There’s a huge difference between what qualities a director must have and what they should have.
The only “must” have is the job. That is, they must somehow be given the position.
But let’s focus on what qualities a good director should have.
A director should have an abundance of:
Excellent communication skills. They have to able to explain their vision for the film to wide variety of departments from wardrobe, to writers, to talent, to the camera and lighting departments.
An eye for framing and camera movement. One thing that makes great directors stand out is their understanding of camera movement and framing. (Spielberg, Tarantino, Spike Lee, Scorsese all are brilliant with camera.
A fluency with what every department does from craft services (the snack table) to editing and post production. From casting to distribution, the great directors know at least something about everyone’s job.
The ability and willingness to delegate. You should know when to let those around you do the job they know how to do, and listen to those who are the experts in their fields.
Have the strength and confidence to make decisions when necessary. Even when the experts disagree, the director has to be capable and willing to overrule them if that is counter to their vision.

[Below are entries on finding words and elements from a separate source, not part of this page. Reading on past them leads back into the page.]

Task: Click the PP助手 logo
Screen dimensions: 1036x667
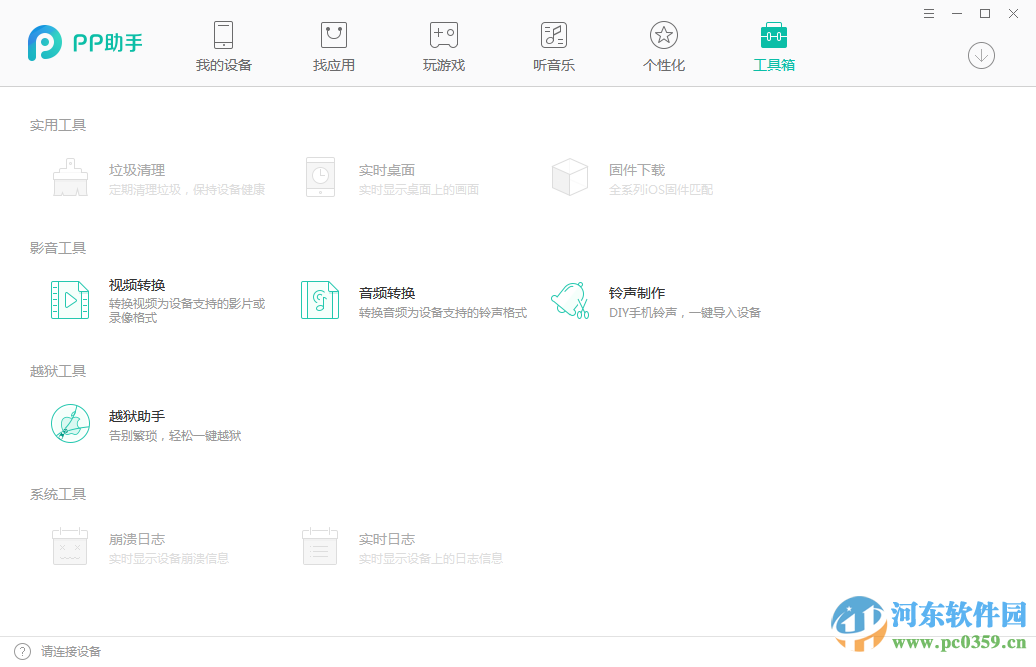Action: tap(83, 42)
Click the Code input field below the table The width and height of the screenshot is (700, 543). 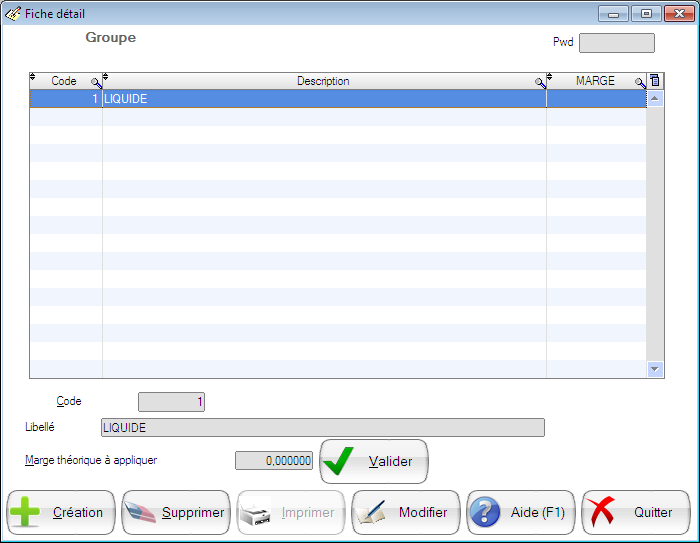coord(171,402)
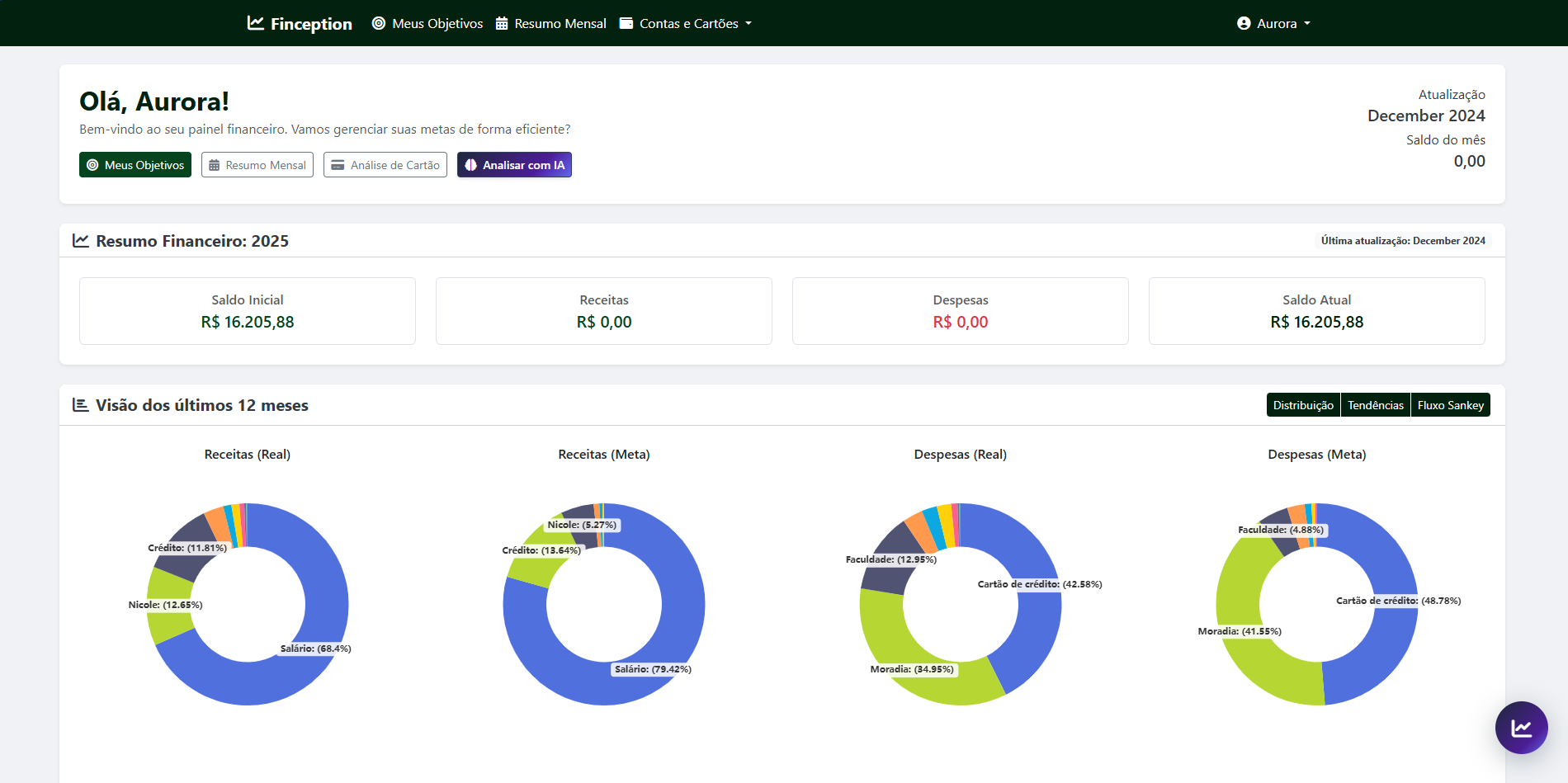
Task: Keep Distribuição view selected
Action: 1303,404
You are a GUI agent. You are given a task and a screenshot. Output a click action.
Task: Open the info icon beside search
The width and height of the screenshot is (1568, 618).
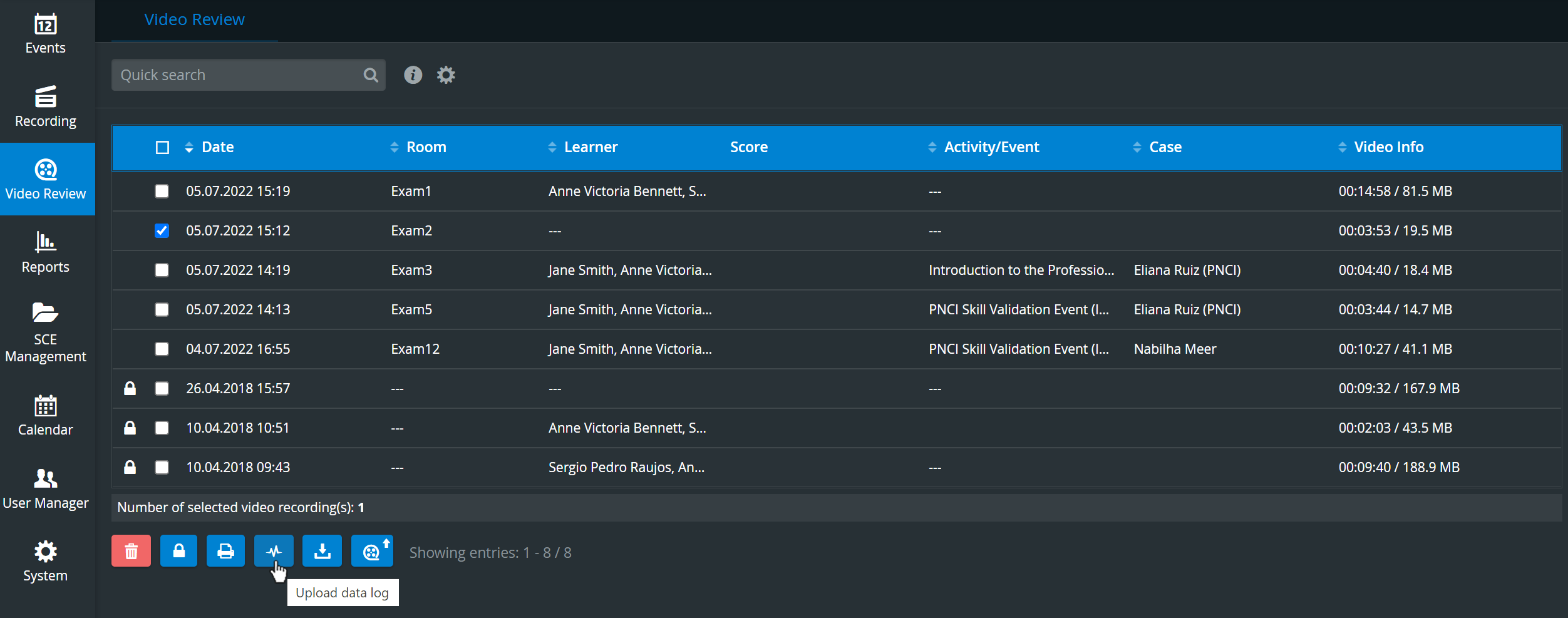coord(413,75)
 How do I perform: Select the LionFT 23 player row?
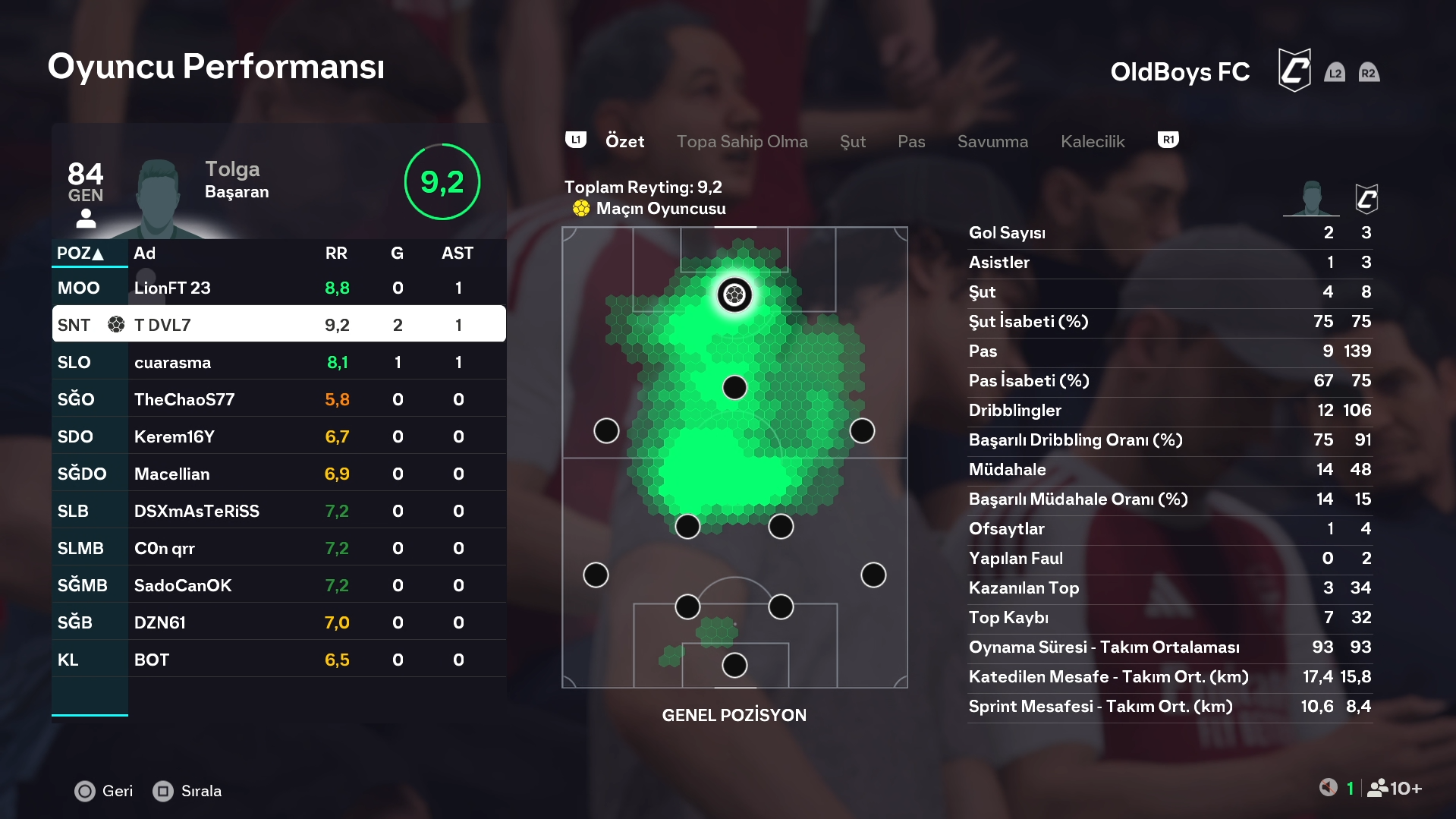[278, 288]
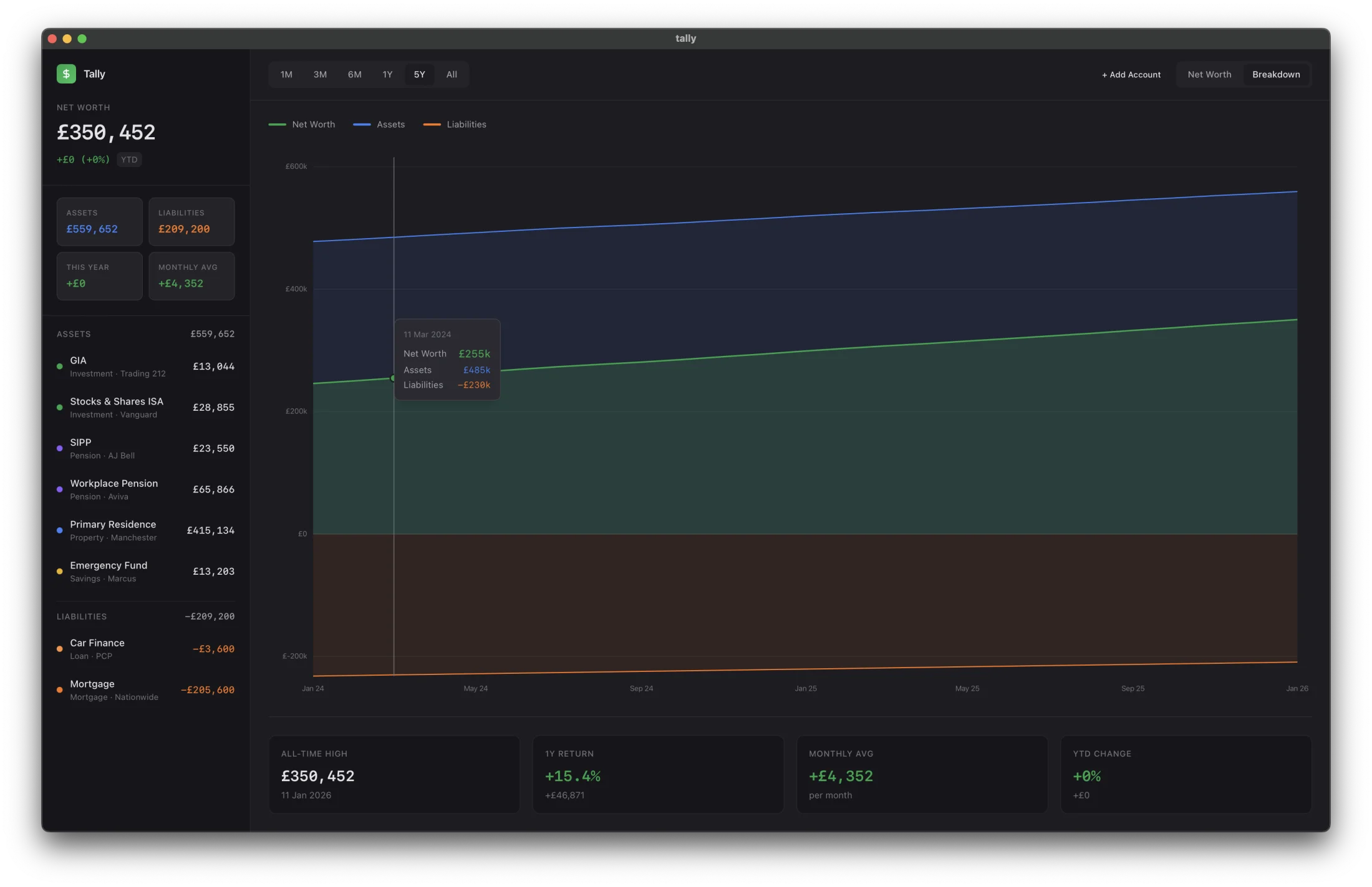Viewport: 1372px width, 887px height.
Task: Click the orange dot beside Mortgage
Action: [x=60, y=690]
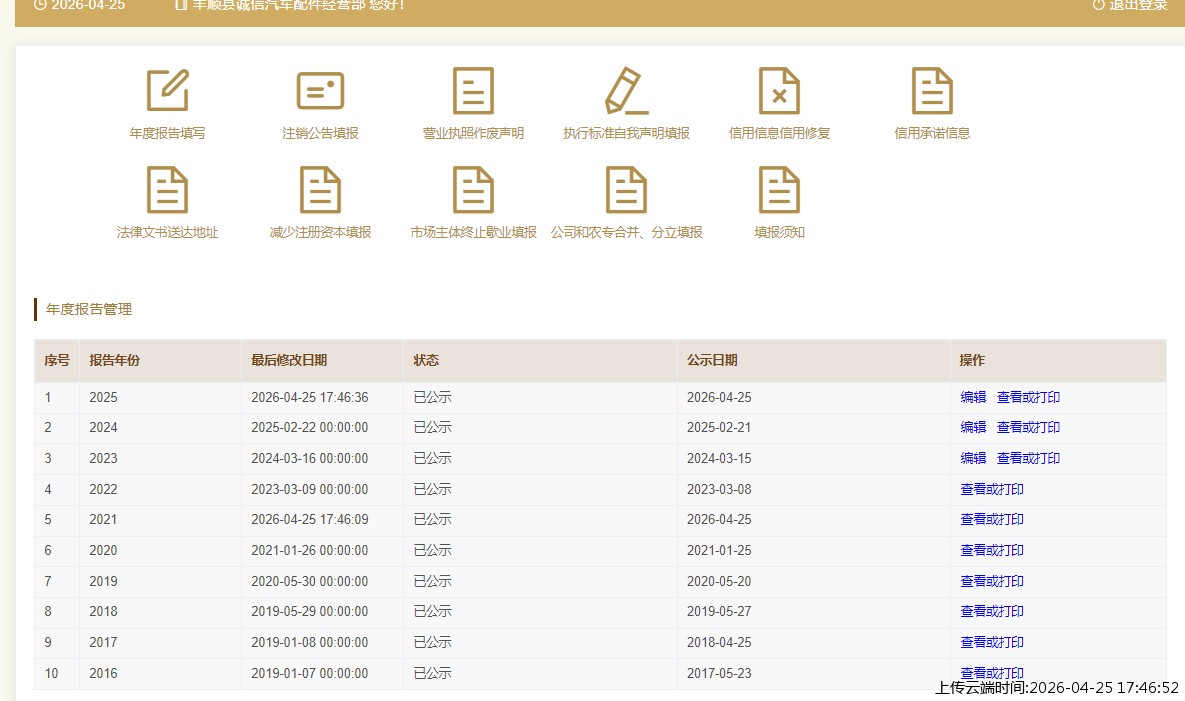The image size is (1185, 701).
Task: Open 公司和农专合并、分立填报 icon
Action: point(626,191)
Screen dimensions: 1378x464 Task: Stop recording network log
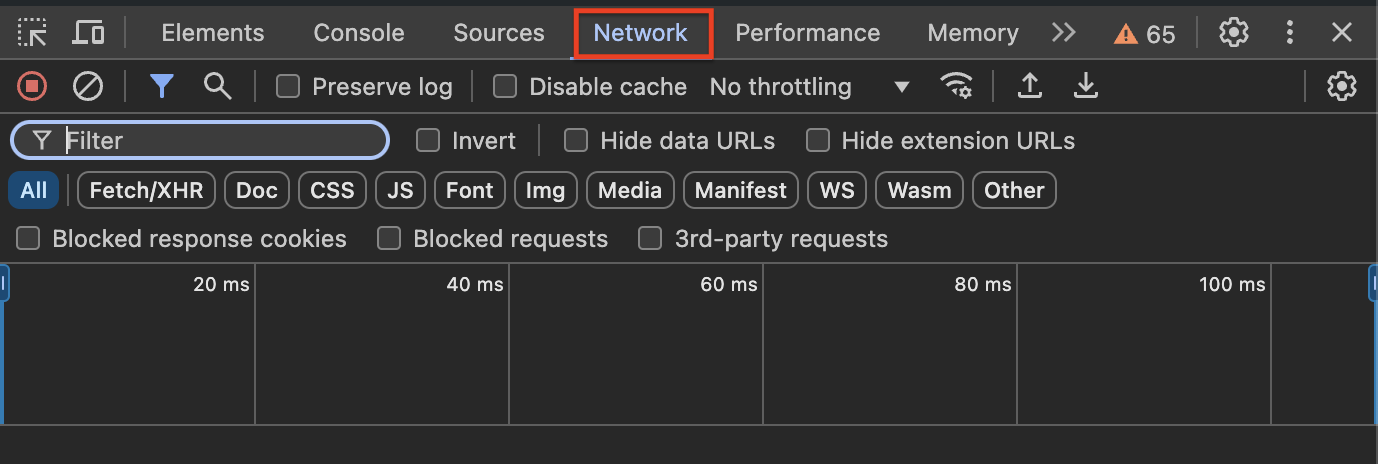point(32,87)
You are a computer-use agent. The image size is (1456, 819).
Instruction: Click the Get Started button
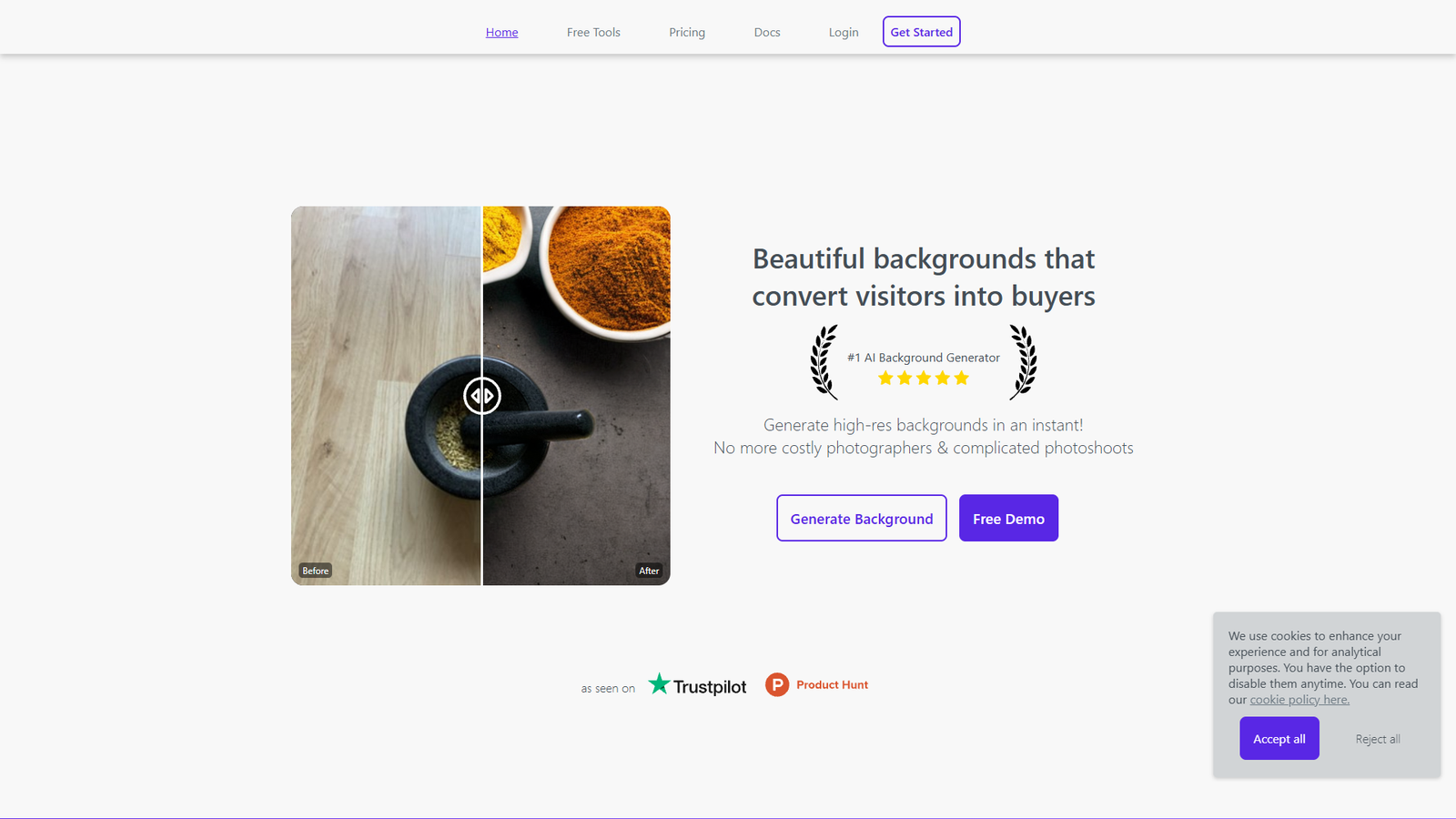point(921,31)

Understand the craft of acting. This goes hand in hand with the director’s communication skills. Every actor is unique, not just in looks, but in process and ego. You want a director who can give a note to an actor without giving a line reading if possible, but has enough knowledge and clarity that if a line reading is needed, they can do that.
Along with communication and a way of dealing with your actors, one should have an understanding of psychology. The director has to deal with a side range of egos across the entire cast and crew.
Have incredible patience, but at the same time enough leadership qualities to get everyone motivated when need be. Some are famous for being tough and surly on set (Oliver Stone has that reputation), but most earn the respect of the crew and cast with a gentle, but sure hand.
A great eye for casting. An acting teacher I studied with said that “directing s 85% casting”. It is certainly a crucial aspect. Finding the right actor means less time having to mold the performance, and a better end result.
Self-awareness. Knowing how and when to pick your battles, Understanding your own strengths, weaknesses, is important.
Surround yourself with the best crew you can afford/find. Always try to find people that are more knowledgeable about their department then you, and once you find them, trust them. Guide them, but trust them.
Listening. Listen to what you cast and crew have to say. They may be offering up an idea that would improve your movie. You don’t want, nor should you have long discussions about every decision, but never dismiss an idea without at least some consideration.
While strictly speaking you can grab a camera and ask the neighbors to perform without any of the above. These twelve ‘should’ haves can take you from a someone who calls themselves a director into a GOOD director.